> [SHORT TASK 1]:
Using the text on the Fahrenheit temperature sensor, explain why a value of 26.5 is chosen for n. Answer in one to three sentences.

> [TEXT SEGMENT]:
--

It is well-recognized that a single IC chip could be provided with the
circuits necessary to develop both a temperature-related voltage and a
temperature-stable precision reference voltage. However, this would
require a very complex IC design.
FIG. 1 illustrates a conventional temperature sensor 100 that provides an
output voltage Vout scaled Proportional To Fahrenheit Temperature (PTFT).
Thus, output voltage Vout of PTFT sensor 100 rises in proportion to
changes in Fahrenheit temperature. As shown in FIG. 1, conventional n-p-n
transistors QA, QB have a 10:1 emitter area ratio and generate a large
PTAT voltage VPTAT of about 1.59 V at room temperature. This
characteristic is shown as curve 41 of the graph in FIG. 4. The
base-emitter voltages of conducting transistors have a negative
temperature coefficient, shown as curve 42 of FIG. 4. Therefore, the two
base-emitter voltages VBEs of transistors QB, QC are subtracted from the
large PTAT voltage VPTAT to shift the voltage VPTAT by an offset voltage.
The resulting voltage is amplified by non-inverting amplifier A2 to
provide an output voltage Vout that is linearly proportional to Fahrenheit
temperature. This characteristic curve is shown as curve 43 of FIG. 4.
With the 10:1 emitter ratio shown, at 77.degree. F. the two transistors QA,
QB require a 60 mV (VPTAT) offset to be imposed across R1. To enforce this
condition, amplifier A1 will servo the base of transistor QA to a level of
n * 60 mV, also voltage VPTAT. A value of 26.5 is chosen for n so that at
77.degree. F. the voltage across resistor R1 is 1590 mV with a slope of
2.963 mV/.degree. F. Then from this voltage the two base-emitter voltages
VBEs of transistors QA, QB are subtracted. Their 77.degree. F. value of
(588.2 mV-1.2032 mV/.degree. F.) each provides a 77.degree. F. result of
413.5 mV plus 5.37 mV/.degree. F. at the positive input of non-inverting
amplifier A2. When this voltage is amplified by a gain of 1.862, the
output voltage Vout at 77.degree. F. will be 770 mV with a gain of e.g.,
10 mV/.degree. F. If there is an error in the output voltage Vout at any
particular temperature, this error can be fixed by adjusting the ratio n.
In this manner, the offset voltage is effectively subtracted so that the
output voltage Vout of PTFT sensor 100 is 0 V at 0.degree. F. and is
linearly proportional to Fahrenheit temperature, having a slope of 10
mV/.degree. F.

--

> [DATASET EXCERPTS]:
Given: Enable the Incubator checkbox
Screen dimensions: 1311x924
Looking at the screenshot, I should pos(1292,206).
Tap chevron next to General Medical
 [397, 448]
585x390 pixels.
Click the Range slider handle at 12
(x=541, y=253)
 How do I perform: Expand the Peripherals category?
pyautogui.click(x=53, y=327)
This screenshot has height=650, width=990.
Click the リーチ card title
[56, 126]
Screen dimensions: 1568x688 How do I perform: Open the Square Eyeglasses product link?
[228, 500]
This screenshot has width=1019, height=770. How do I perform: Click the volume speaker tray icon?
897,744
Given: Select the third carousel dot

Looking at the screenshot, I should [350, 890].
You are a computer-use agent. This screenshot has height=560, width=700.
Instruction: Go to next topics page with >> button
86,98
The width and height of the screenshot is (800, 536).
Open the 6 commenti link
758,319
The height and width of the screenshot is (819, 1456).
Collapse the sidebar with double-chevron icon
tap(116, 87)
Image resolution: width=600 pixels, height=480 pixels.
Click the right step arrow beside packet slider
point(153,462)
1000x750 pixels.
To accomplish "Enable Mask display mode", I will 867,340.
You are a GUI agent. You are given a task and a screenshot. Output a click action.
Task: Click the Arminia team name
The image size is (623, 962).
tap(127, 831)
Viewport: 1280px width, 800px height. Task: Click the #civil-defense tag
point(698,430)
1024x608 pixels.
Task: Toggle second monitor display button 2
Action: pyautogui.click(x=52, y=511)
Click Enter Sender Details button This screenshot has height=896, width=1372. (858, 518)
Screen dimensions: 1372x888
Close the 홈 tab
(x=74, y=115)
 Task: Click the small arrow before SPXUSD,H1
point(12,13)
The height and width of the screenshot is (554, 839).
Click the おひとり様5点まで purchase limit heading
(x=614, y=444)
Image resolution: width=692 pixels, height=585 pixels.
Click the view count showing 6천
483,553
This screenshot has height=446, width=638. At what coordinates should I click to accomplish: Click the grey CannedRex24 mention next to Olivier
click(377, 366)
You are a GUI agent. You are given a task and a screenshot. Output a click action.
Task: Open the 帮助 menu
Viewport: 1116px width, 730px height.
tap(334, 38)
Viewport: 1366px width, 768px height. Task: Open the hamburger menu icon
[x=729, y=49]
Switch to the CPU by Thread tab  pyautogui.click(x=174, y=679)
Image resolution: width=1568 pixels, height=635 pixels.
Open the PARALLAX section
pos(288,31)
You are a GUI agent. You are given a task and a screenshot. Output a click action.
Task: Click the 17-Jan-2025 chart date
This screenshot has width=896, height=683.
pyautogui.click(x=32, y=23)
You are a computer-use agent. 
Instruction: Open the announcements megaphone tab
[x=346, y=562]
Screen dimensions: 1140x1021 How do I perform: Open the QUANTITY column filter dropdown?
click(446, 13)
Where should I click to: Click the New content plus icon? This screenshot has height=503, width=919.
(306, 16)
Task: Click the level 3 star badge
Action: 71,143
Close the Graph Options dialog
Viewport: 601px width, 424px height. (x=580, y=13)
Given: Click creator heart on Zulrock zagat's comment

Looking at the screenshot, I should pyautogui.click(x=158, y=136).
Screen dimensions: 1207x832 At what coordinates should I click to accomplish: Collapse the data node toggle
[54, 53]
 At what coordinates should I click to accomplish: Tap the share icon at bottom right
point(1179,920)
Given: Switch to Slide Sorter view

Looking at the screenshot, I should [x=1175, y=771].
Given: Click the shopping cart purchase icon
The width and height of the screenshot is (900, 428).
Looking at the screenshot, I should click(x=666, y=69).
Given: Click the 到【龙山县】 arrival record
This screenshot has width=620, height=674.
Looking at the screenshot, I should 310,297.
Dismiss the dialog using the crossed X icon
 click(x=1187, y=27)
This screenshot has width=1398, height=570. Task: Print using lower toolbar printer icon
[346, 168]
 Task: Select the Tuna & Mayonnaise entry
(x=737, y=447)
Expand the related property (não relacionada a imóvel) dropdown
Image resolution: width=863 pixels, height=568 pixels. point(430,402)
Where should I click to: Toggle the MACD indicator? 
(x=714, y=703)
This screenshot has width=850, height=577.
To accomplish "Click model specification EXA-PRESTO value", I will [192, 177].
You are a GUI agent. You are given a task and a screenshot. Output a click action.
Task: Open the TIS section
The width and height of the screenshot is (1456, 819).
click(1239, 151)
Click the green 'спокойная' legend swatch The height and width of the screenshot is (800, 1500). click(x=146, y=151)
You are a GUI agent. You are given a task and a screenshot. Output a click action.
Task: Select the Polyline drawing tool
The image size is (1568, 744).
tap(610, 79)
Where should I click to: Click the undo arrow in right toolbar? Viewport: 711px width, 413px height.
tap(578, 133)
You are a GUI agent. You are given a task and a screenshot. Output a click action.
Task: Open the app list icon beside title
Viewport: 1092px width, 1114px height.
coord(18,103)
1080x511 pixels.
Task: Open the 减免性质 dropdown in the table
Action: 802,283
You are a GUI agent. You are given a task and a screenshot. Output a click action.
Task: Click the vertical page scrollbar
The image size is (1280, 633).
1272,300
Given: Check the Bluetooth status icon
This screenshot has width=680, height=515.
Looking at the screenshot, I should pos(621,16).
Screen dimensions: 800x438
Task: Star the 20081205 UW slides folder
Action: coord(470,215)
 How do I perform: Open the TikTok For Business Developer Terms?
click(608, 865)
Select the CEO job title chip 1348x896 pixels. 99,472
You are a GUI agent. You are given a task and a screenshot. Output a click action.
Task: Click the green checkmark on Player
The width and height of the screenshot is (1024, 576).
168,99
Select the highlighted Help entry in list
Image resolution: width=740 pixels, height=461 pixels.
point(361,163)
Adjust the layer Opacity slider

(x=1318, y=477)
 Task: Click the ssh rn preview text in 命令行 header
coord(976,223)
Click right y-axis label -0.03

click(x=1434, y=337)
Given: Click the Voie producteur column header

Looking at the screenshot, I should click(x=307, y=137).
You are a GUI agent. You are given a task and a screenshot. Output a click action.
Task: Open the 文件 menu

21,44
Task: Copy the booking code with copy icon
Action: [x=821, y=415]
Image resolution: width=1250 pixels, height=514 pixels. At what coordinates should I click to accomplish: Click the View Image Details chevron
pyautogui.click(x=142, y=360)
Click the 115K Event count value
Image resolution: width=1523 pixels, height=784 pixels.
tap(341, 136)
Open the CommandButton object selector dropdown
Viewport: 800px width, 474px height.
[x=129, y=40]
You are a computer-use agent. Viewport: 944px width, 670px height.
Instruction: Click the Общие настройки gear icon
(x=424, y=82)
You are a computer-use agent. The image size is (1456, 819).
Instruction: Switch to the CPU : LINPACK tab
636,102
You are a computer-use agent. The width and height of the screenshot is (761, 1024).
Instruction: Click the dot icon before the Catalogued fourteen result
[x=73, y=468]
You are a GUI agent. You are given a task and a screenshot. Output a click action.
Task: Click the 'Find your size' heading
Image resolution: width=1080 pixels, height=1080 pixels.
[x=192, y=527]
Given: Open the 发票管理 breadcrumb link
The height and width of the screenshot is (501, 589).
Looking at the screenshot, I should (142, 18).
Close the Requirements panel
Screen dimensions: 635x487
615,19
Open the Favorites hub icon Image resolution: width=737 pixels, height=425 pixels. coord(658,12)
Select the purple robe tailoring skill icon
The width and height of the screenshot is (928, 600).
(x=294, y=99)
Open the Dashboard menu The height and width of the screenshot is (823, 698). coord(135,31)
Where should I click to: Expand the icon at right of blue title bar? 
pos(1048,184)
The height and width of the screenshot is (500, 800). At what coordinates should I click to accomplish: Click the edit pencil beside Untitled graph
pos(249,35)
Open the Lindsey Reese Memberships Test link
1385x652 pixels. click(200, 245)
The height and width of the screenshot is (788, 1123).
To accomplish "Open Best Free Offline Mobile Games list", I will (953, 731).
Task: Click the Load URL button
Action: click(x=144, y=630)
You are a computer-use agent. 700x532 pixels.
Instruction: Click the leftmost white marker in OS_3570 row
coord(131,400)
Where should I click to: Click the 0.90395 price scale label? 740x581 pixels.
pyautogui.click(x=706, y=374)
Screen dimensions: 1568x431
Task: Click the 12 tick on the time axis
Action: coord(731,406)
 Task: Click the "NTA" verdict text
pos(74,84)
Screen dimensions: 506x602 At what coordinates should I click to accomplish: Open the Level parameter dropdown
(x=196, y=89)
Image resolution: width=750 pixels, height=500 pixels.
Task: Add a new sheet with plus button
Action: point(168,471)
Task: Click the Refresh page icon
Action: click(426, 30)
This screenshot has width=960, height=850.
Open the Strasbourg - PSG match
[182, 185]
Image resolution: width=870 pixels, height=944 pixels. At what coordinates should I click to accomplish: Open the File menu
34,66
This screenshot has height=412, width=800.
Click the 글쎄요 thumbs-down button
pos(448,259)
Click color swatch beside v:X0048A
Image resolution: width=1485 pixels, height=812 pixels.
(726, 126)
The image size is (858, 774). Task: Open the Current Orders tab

--

> [SHORT TASK 2]:
Render the entries as a JSON list of strings, one string per line, leaving out blank lines. Begin at the line that has "The height and width of the screenshot is (788, 1123)." and stop after the line that has "coord(131,400)".

> [FINAL RESULT 1]:
A value of 26.5 is chosen for n so that at 77°F the voltage across resistor R1 is 1590 mV, with a slope of 2.963 mV/°F.

> [FINAL RESULT 2]:
[
  "The height and width of the screenshot is (788, 1123).",
  "To accomplish \"Open Best Free Offline Mobile Games list\", I will (953, 731).",
  "Task: Click the Load URL button",
  "Action: click(x=144, y=630)",
  "You are a computer-use agent. 700x532 pixels.",
  "Instruction: Click the leftmost white marker in OS_3570 row",
  "coord(131,400)"
]